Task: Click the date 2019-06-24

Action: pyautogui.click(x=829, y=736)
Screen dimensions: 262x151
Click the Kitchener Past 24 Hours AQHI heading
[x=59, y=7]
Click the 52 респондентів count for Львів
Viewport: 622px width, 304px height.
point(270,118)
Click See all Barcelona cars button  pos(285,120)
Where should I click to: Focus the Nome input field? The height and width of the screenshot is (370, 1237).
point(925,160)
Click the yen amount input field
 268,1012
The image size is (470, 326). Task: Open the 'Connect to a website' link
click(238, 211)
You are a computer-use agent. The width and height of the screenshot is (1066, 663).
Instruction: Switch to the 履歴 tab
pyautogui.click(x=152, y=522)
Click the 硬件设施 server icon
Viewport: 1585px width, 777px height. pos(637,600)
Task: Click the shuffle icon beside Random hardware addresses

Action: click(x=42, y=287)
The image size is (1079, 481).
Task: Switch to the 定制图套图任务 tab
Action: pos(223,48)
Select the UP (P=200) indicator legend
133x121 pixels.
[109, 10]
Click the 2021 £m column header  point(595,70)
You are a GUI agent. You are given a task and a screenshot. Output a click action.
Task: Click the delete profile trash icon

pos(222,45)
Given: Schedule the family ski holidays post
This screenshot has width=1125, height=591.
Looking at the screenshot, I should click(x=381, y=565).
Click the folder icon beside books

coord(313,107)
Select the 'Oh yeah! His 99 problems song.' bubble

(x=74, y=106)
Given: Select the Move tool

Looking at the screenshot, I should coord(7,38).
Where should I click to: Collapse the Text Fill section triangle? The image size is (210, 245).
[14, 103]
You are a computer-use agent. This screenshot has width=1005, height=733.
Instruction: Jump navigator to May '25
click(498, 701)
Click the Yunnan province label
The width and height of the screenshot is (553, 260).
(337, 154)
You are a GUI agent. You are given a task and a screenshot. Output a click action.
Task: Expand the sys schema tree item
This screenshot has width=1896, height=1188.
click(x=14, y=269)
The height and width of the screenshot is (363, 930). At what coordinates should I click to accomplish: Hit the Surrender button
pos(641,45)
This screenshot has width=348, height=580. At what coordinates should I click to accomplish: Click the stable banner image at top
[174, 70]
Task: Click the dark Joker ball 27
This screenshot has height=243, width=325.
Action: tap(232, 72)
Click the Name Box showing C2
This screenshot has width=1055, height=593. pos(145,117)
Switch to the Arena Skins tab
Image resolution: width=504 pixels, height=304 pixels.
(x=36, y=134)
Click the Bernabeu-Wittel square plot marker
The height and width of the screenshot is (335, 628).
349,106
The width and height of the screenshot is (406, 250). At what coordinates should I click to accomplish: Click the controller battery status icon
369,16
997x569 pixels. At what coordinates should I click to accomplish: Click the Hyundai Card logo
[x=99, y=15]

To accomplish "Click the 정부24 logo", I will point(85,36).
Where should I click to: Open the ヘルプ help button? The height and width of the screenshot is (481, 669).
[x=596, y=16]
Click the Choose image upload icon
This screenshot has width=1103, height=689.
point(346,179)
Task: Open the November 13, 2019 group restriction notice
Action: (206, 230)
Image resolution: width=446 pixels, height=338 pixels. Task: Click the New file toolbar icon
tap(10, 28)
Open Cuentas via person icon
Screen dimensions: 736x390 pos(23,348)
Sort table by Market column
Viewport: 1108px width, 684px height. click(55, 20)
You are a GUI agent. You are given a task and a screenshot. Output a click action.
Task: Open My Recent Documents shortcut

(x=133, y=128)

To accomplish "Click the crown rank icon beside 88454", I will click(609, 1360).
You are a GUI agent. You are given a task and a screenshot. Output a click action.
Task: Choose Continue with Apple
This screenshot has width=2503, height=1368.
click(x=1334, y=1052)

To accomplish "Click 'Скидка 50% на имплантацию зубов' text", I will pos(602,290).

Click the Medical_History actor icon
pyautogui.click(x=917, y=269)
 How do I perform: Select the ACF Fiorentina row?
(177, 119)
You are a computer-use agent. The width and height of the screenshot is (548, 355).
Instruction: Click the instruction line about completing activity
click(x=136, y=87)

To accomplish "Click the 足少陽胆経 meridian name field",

◆ **ACTION ITEM**:
Find how many lines of the listing include the word "will" and answer with that count by itself.

◆ **OUTPUT BELOW**:
3